Guerre Iran-Israël : La stratégie du coup pour coup et les risques d'un embrasement militaire global au Proche-Orient
Le Moyen-Orient traverse des heures sombres, marquées par une transition dramatique d'une guerre de l'ombre à un conflit ouvert, direct et conventionnel entre la République islamique d'Iran et l'État d'Israël. Les dernières vingt-quatre heures ont vu l'intensification d'échanges balistiques de grande envergure, plongeant la communauté internationale dans une inquiétude profonde quant à la possibilité d'un embrasement régional total. Les frappes de missiles lourds et l'utilisation massive d'essaims de drones d'attaque saturent l'espace aérien, redéfinissant les règles de l'engagement militaire moderne.

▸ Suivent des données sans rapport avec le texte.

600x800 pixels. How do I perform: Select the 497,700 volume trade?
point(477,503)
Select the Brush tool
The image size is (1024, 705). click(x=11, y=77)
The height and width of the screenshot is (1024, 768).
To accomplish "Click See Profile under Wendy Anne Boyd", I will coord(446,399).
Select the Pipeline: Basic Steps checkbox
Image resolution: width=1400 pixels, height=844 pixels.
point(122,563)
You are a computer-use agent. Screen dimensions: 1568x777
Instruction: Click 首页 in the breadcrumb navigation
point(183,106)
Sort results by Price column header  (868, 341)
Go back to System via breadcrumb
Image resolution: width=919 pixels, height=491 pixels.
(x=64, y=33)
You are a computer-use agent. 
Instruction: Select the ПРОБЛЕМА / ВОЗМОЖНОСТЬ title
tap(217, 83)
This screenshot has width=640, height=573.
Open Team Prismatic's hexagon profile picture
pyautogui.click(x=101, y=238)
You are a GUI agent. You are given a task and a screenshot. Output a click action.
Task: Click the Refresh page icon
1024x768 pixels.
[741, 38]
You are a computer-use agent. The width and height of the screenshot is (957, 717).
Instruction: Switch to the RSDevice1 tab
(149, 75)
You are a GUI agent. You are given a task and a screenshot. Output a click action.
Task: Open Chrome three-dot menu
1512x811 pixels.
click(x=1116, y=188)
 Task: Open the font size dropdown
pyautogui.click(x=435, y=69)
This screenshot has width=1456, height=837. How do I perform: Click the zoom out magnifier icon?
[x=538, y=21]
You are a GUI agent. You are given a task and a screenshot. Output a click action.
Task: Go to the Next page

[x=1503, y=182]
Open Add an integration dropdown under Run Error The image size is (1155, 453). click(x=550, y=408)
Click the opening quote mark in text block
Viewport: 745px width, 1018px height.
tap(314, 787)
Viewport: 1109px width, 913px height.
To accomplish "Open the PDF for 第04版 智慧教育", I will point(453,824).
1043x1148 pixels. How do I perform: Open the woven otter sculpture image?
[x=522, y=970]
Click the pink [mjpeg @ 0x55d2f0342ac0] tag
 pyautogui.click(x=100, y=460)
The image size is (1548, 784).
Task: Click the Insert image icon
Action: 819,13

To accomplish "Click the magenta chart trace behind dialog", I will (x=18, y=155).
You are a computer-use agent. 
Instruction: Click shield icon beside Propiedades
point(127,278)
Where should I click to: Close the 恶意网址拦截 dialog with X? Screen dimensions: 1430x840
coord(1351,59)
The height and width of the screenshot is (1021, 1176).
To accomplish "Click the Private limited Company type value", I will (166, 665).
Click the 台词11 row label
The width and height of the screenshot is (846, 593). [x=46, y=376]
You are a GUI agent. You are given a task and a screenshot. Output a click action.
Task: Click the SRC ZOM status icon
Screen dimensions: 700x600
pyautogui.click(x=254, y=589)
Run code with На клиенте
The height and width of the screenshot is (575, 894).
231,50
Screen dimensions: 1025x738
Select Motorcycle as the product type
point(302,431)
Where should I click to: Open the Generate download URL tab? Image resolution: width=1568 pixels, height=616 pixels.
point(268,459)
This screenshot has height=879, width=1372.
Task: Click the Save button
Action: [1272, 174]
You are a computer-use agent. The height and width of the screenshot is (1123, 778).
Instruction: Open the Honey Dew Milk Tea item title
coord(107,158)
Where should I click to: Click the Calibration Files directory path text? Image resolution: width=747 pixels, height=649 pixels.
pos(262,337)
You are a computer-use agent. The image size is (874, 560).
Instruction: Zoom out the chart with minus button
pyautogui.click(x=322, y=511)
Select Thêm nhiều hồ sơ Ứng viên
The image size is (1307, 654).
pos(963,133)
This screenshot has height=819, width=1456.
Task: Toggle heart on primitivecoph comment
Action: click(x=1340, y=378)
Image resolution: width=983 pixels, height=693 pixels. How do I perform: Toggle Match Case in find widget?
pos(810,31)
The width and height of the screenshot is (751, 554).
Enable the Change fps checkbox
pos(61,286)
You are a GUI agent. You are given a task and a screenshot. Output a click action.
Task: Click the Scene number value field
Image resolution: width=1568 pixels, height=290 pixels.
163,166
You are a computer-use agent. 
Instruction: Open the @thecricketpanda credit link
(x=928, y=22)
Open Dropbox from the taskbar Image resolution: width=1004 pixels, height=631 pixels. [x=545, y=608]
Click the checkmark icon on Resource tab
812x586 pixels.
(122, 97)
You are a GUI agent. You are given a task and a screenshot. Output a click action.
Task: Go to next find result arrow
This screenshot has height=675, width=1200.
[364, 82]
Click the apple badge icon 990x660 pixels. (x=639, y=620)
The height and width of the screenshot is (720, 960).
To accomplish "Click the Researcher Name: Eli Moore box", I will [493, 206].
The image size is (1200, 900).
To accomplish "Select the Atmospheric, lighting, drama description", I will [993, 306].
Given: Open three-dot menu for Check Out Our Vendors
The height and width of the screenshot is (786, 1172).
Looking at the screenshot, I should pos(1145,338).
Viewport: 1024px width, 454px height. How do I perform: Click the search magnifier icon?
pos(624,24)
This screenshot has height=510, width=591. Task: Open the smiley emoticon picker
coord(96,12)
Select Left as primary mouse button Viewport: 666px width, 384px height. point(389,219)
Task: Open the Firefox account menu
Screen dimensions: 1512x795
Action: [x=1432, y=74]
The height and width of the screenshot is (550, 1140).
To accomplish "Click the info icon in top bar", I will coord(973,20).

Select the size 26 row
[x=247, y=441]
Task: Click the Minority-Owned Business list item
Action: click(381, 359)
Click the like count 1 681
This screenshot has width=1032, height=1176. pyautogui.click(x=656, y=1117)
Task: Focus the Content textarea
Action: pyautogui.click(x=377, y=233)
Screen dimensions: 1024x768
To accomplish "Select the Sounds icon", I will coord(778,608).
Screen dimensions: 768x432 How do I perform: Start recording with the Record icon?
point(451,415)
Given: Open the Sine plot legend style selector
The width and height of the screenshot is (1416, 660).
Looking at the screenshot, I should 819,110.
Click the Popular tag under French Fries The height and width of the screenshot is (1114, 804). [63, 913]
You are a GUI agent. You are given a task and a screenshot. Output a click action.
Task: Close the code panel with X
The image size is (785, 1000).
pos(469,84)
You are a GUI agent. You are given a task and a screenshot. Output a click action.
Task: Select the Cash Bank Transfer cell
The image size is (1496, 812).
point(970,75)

La doctrine du "coup pour coup" est désormais pleinement activée par les deux états-majors. À la suite d'incursions et de frappes ciblées israéliennes contre des sites de commandement et de logistique du Hezbollah au Liban et des Gardiens de la Révolution en Syrie, Téhéran a riposté par le lancement de salves de missiles hypersoniques visant des bases aériennes et des centres de renseignement sur le sol israélien. Bien que les systèmes de défense multicouches comme le Dôme de fer, la Fronde de David et le système Arrow aient intercepté une part substantielle des vecteurs, les impacts enregistrés témoignent d'une augmentation nette des capacités de pénétration des armements iraniens. En retour, l'aviation israélienne a mené des raids de représailles massifs contre des complexes militaro-industriels majeurs à l'intérieur des frontières iraniennes, ciblant notamment des infrastructures énergétiques et des sites de recherche avancée.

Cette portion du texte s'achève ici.